(Entries taken from a collection)
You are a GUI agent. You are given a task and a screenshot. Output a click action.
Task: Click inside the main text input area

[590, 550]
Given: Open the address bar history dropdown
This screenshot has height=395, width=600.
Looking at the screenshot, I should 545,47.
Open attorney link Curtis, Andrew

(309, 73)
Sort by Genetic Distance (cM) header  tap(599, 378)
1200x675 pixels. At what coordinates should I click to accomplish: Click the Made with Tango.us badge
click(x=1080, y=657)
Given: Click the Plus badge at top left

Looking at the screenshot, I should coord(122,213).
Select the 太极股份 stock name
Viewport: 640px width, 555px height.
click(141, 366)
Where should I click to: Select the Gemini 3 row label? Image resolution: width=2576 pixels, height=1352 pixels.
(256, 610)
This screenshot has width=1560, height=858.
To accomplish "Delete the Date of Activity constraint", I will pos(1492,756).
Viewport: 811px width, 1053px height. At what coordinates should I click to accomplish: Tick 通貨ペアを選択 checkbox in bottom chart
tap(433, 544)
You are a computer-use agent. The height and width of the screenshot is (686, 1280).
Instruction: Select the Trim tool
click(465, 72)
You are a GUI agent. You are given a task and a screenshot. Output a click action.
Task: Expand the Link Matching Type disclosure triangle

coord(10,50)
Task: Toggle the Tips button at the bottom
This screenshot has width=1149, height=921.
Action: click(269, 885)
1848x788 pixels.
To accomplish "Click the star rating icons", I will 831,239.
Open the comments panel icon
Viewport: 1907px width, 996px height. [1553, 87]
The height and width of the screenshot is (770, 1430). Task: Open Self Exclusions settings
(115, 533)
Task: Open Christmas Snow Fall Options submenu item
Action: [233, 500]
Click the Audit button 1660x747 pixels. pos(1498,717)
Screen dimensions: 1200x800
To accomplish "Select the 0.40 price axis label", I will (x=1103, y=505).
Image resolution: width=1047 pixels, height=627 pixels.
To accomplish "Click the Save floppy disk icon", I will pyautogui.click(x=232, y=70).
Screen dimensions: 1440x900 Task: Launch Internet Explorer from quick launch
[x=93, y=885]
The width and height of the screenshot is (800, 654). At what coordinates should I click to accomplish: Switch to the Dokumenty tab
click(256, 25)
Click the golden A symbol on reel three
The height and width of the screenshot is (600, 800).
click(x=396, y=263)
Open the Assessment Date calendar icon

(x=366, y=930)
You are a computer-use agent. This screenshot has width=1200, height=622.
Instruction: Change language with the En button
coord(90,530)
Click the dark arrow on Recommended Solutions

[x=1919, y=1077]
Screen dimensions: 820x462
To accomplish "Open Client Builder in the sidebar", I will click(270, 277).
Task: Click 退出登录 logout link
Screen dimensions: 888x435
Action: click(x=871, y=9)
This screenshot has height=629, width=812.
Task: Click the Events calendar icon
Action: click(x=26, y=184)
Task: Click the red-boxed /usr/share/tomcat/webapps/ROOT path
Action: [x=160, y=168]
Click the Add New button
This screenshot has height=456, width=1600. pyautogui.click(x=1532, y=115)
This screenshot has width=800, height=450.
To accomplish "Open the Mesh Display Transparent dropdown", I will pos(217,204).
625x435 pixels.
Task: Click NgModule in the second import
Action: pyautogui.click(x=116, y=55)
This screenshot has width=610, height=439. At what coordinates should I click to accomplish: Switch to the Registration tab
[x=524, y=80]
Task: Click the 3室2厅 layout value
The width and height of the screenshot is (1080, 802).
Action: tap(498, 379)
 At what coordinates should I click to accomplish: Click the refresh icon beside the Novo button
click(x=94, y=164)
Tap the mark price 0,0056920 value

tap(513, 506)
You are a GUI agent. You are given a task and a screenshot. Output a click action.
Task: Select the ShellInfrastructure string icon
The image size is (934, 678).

▶ [What you are asked to do]: Return each record exactly as given.

▶ [Output]:
You are a GUI agent. You are given a task and a screenshot. Output a click action.
Task: Click inside the main text input area

[590, 550]
Given: Open the address bar history dropdown
This screenshot has height=395, width=600.
Looking at the screenshot, I should 545,47.
Open attorney link Curtis, Andrew

(309, 73)
Sort by Genetic Distance (cM) header  tap(599, 378)
1200x675 pixels. At what coordinates should I click to accomplish: Click the Made with Tango.us badge
click(x=1080, y=657)
Given: Click the Plus badge at top left

Looking at the screenshot, I should coord(122,213).
Select the 太极股份 stock name
Viewport: 640px width, 555px height.
click(141, 366)
Where should I click to: Select the Gemini 3 row label? Image resolution: width=2576 pixels, height=1352 pixels.
(256, 610)
This screenshot has width=1560, height=858.
To accomplish "Delete the Date of Activity constraint", I will pos(1492,756).
Viewport: 811px width, 1053px height. At what coordinates should I click to accomplish: Tick 通貨ペアを選択 checkbox in bottom chart
tap(433, 544)
You are a computer-use agent. The height and width of the screenshot is (686, 1280).
Instruction: Select the Trim tool
click(465, 72)
You are a GUI agent. You are given a task and a screenshot. Output a click action.
Task: Expand the Link Matching Type disclosure triangle

coord(10,50)
Task: Toggle the Tips button at the bottom
This screenshot has width=1149, height=921.
Action: click(269, 885)
1848x788 pixels.
To accomplish "Click the star rating icons", I will 831,239.
Open the comments panel icon
Viewport: 1907px width, 996px height. [1553, 87]
The height and width of the screenshot is (770, 1430). Task: Open Self Exclusions settings
(115, 533)
Task: Open Christmas Snow Fall Options submenu item
Action: [233, 500]
Click the Audit button 1660x747 pixels. pos(1498,717)
Screen dimensions: 1200x800
To accomplish "Select the 0.40 price axis label", I will (x=1103, y=505).
Image resolution: width=1047 pixels, height=627 pixels.
To accomplish "Click the Save floppy disk icon", I will pyautogui.click(x=232, y=70).
Screen dimensions: 1440x900 Task: Launch Internet Explorer from quick launch
[x=93, y=885]
The width and height of the screenshot is (800, 654). At what coordinates should I click to accomplish: Switch to the Dokumenty tab
click(256, 25)
Click the golden A symbol on reel three
The height and width of the screenshot is (600, 800).
click(x=396, y=263)
Open the Assessment Date calendar icon

(x=366, y=930)
You are a computer-use agent. This screenshot has width=1200, height=622.
Instruction: Change language with the En button
coord(90,530)
Click the dark arrow on Recommended Solutions

[x=1919, y=1077]
Screen dimensions: 820x462
To accomplish "Open Client Builder in the sidebar", I will click(270, 277).
Task: Click 退出登录 logout link
Screen dimensions: 888x435
Action: click(x=871, y=9)
This screenshot has height=629, width=812.
Task: Click the Events calendar icon
Action: click(x=26, y=184)
Task: Click the red-boxed /usr/share/tomcat/webapps/ROOT path
Action: [x=160, y=168]
Click the Add New button
This screenshot has height=456, width=1600. pyautogui.click(x=1532, y=115)
This screenshot has width=800, height=450.
To accomplish "Open the Mesh Display Transparent dropdown", I will pos(217,204).
625x435 pixels.
Task: Click NgModule in the second import
Action: pyautogui.click(x=116, y=55)
This screenshot has width=610, height=439. At what coordinates should I click to accomplish: Switch to the Registration tab
[x=524, y=80]
Task: Click the 3室2厅 layout value
The width and height of the screenshot is (1080, 802).
Action: tap(498, 379)
 At what coordinates should I click to accomplish: Click the refresh icon beside the Novo button
click(x=94, y=164)
Tap the mark price 0,0056920 value

tap(513, 506)
You are a GUI agent. You are given a task and a screenshot. Output a click action.
Task: Select the ShellInfrastructure string icon
The image size is (934, 678).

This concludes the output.